See https://medium.com/@jaredpochtar/on-performance-and-software... and the full section on https://medium.com/@gabriel_20625/technical-lessons-from-bui...

> Most of the code we wrote was fast enough (<2ms) that making it faster wouldn’t be noticeable, so it would definitely be a waste of time to optimize. Making code that’s 0.1% of your runtime 100x faster only makes your latency <1% lower.

> Ironically, Knuth's full argument is exactly what we're saying, and what @abraae's taking out of context to criticize.

See https://medium.com/@jaredpochtar/on-performance-and-software... and the full section on https://medium.com/@gabriel_20625/technical-lessons-from-bui...

I read the post in the second link before writing my original reply, because I don't like jumping into a discussion without making sure I understand what's going on ;)

I get that your intention was the same as Knuth's. And yes, I agree that @abraae took your advice out of context. That was, I believe, his point and it's certainly mine.

Specifically, when you look at that numbered list describing your code-writing practices, the numbers 1 and 3 stand out as hyperbolic. People will* take that stuff out of context and pass it around. Hell, people are already having a hard time staying reasonable in this very discussion thread.

I can't speak for anyone else, but don't take my comments personally. You guys made your own product and ran with it, which is more than I can say for myself, and I respect you for that. I also agree with what you're trying to say. However, I stand by my criticism of the hyperbole, because I've seen people who take that stuff too literally and proceed to write crap.

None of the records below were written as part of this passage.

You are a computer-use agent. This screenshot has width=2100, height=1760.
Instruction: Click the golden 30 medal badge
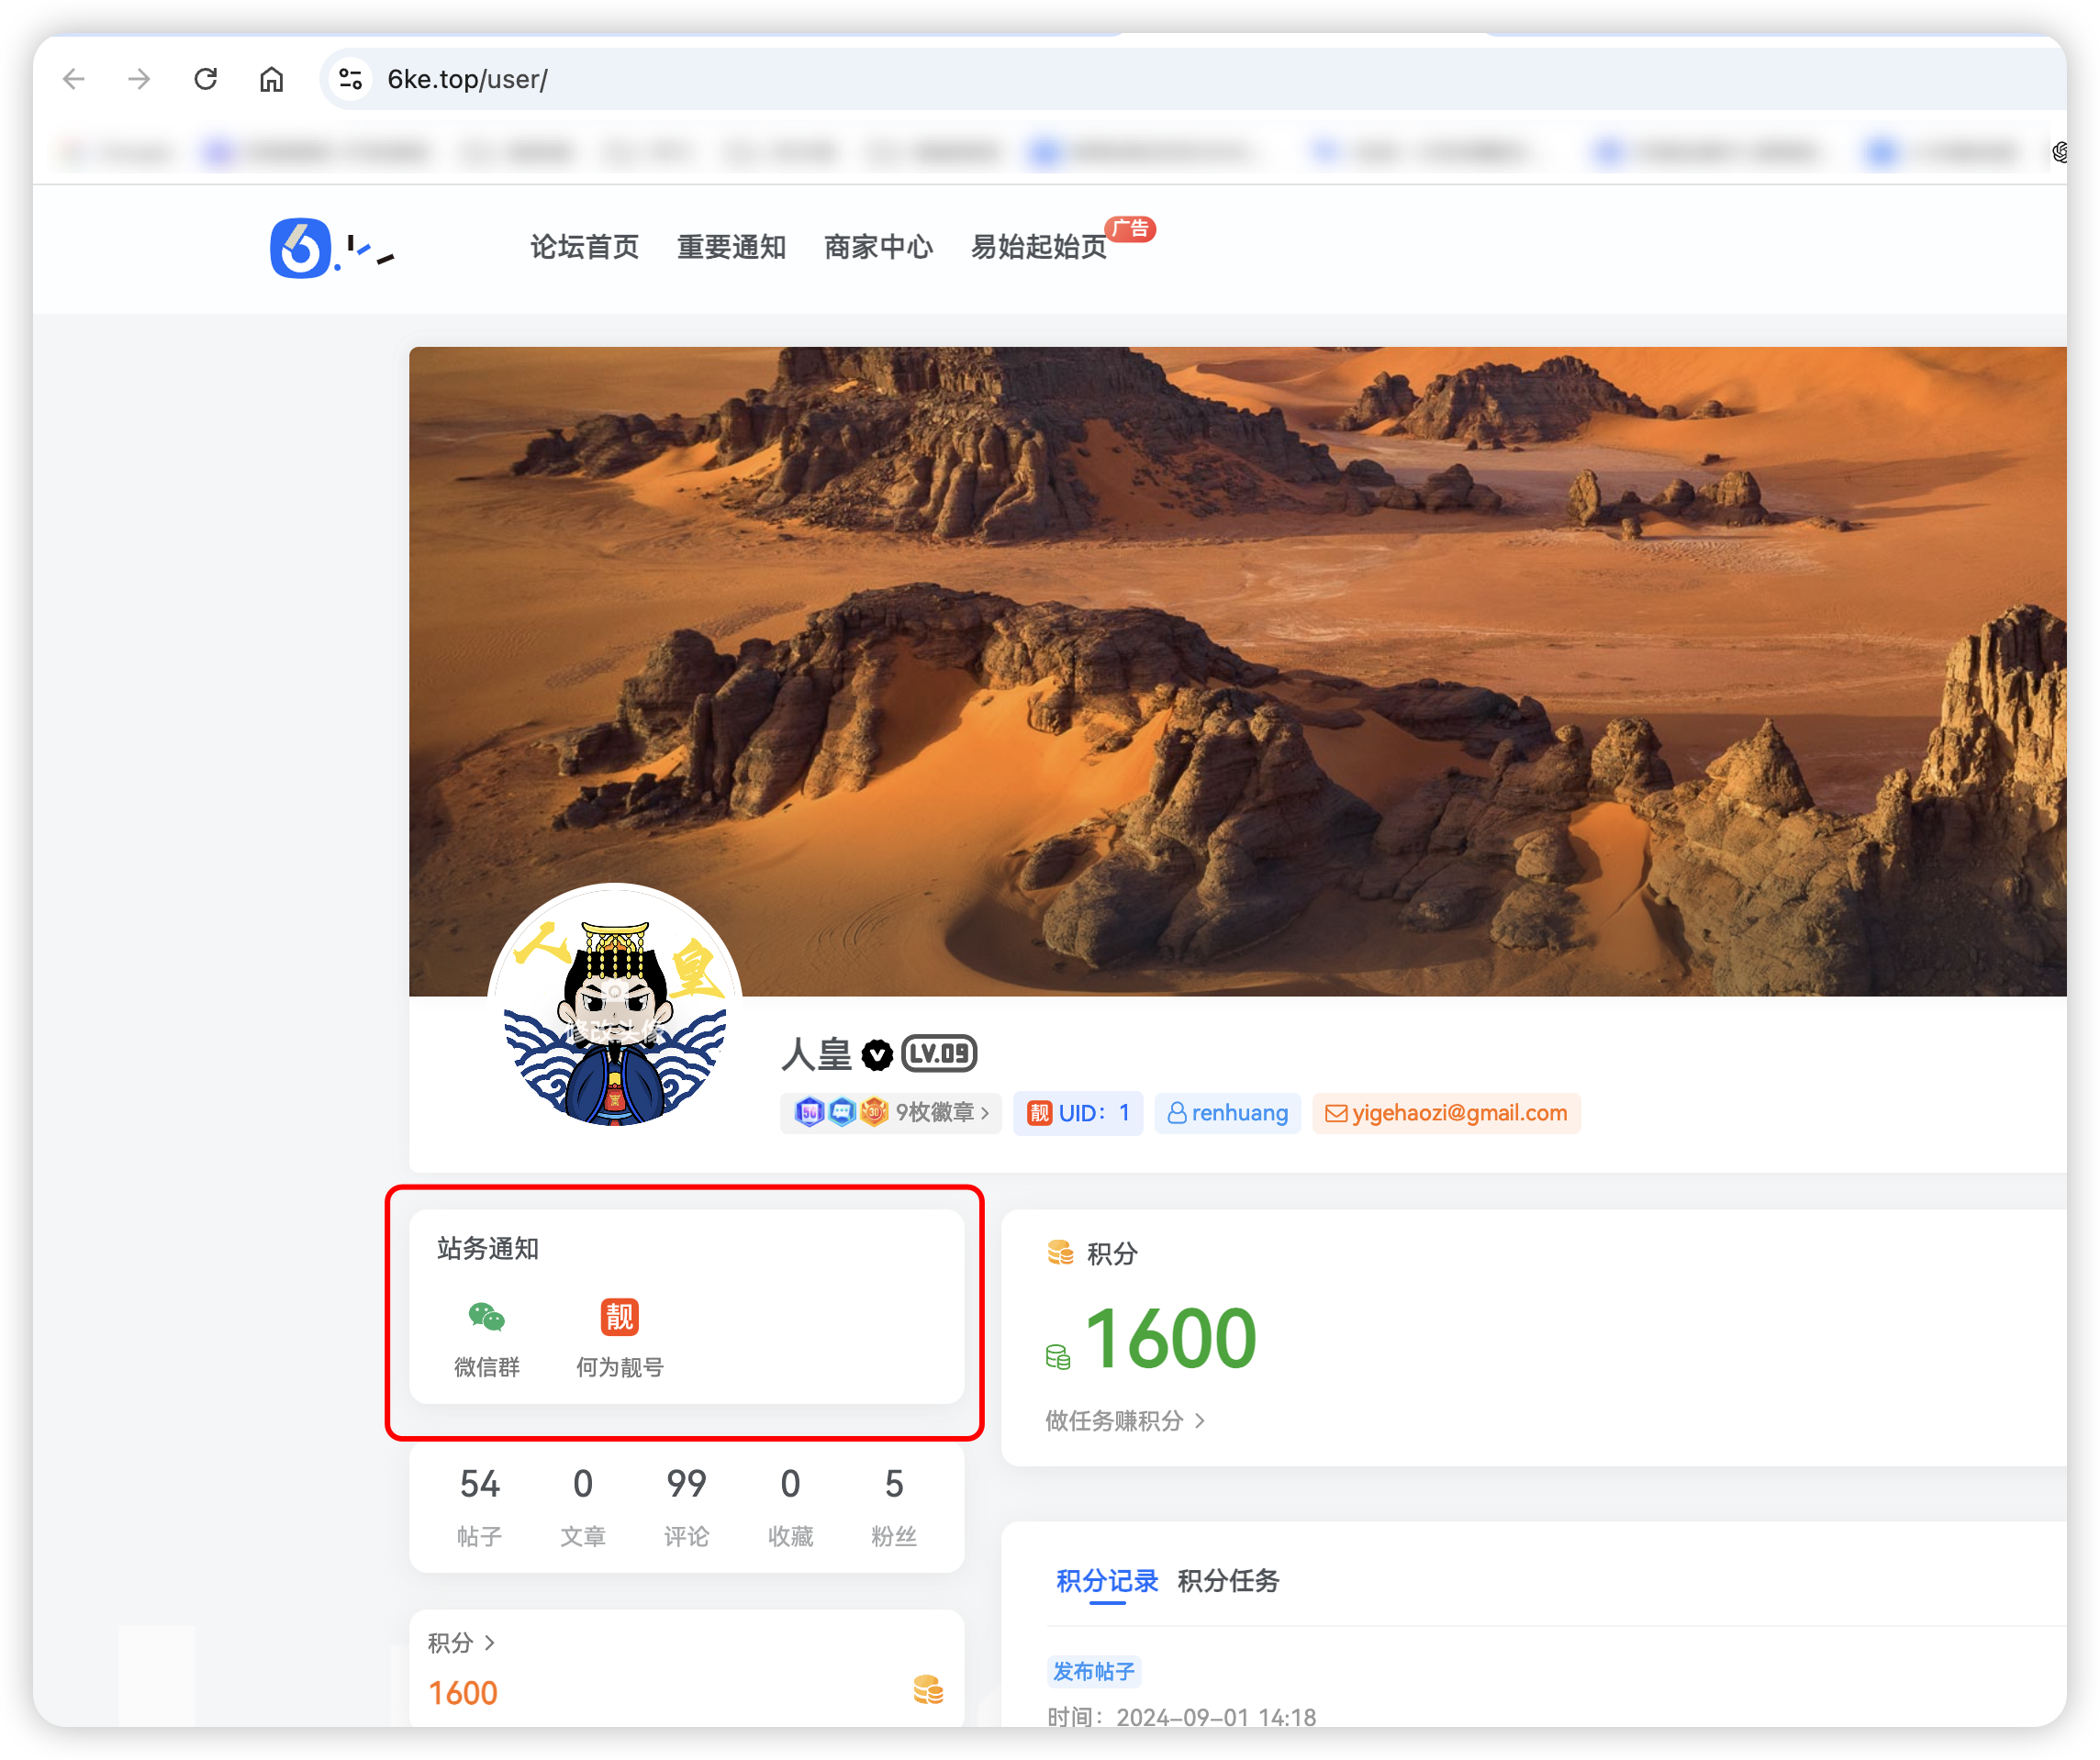point(875,1113)
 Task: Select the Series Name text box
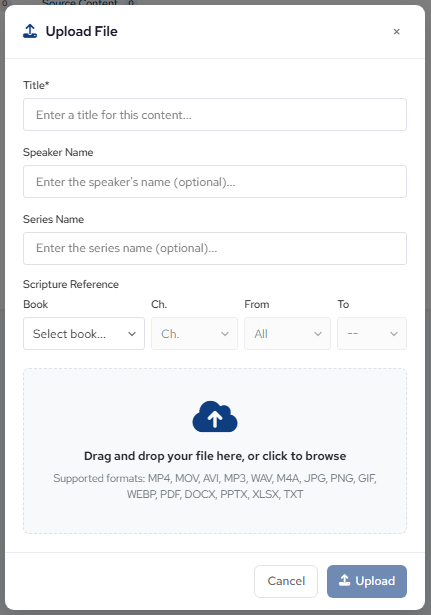point(215,248)
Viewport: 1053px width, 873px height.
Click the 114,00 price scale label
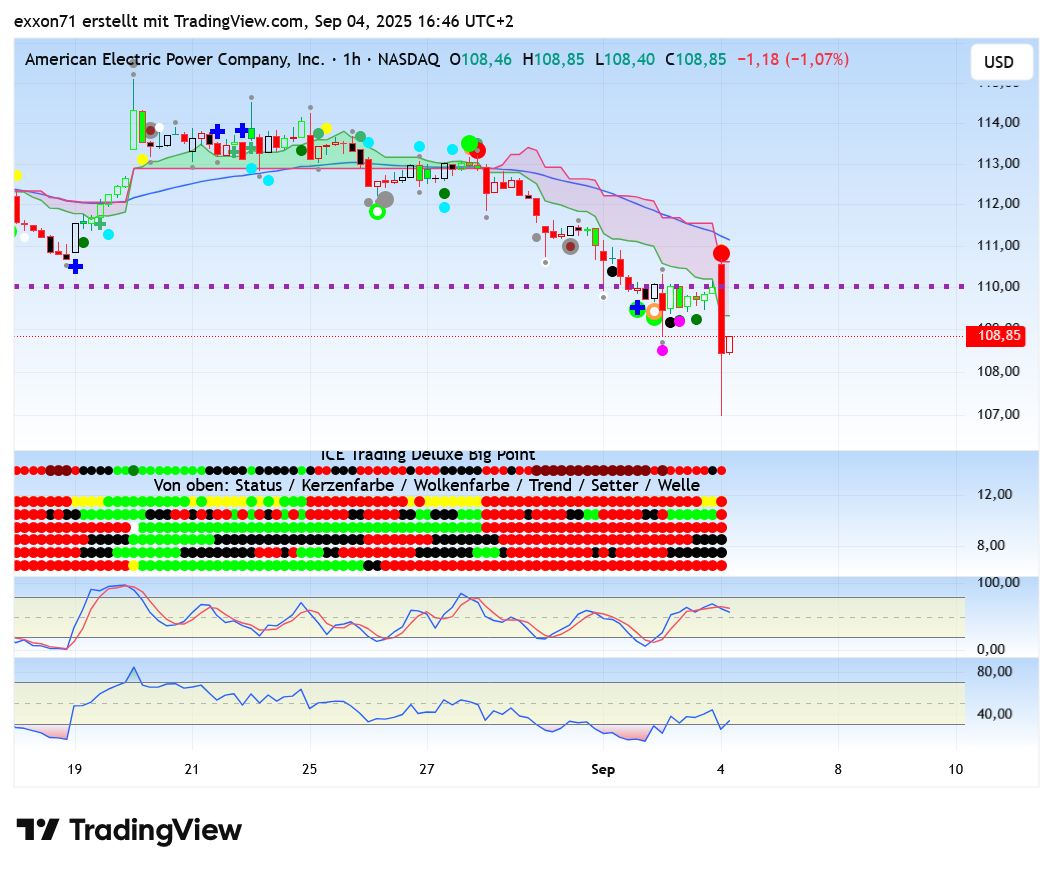[998, 122]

Yeah it's not super clear, but that list isn't of independent points: it's the steps we used to ensure a new feature is good code. "ignore performance" is explicitly step 3 of 5, where step 5 is "then you optimize"
It is not that simple.

While premature optimization is definitely a problem, In my experience not handling it correctly before the app is in prod usually results in having to fix logical bugs , refactor for performance and add new features users are clamouring for at the same time.

We don't get lot of chances with users to say you will eventually fix these issues for them, you will simply loose them .

As all things there has to be a balance between both ends

Can your comment help anyone?

It seems to be within the set of concepts and suggestions that cannot fully sink in and be truly appreciated until some degree of failure or experience relating to them has occurred.

Yeah, they read it. they get it. But they still don't get it, if you know what I mean.

But wow - this one sure does take on some laser etched permanence once it does get through.